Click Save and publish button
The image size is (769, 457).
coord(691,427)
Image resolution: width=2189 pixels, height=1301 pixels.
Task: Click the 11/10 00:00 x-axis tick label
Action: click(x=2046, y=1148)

◆ ◆ ◆ ◆ ◆ ◆ ◆

_Task to complete_.
A complete, exact copy of the records is what is needed.

_Task solution_.
Click Save and publish button
The image size is (769, 457).
coord(691,427)
Image resolution: width=2189 pixels, height=1301 pixels.
Task: Click the 11/10 00:00 x-axis tick label
Action: click(x=2046, y=1148)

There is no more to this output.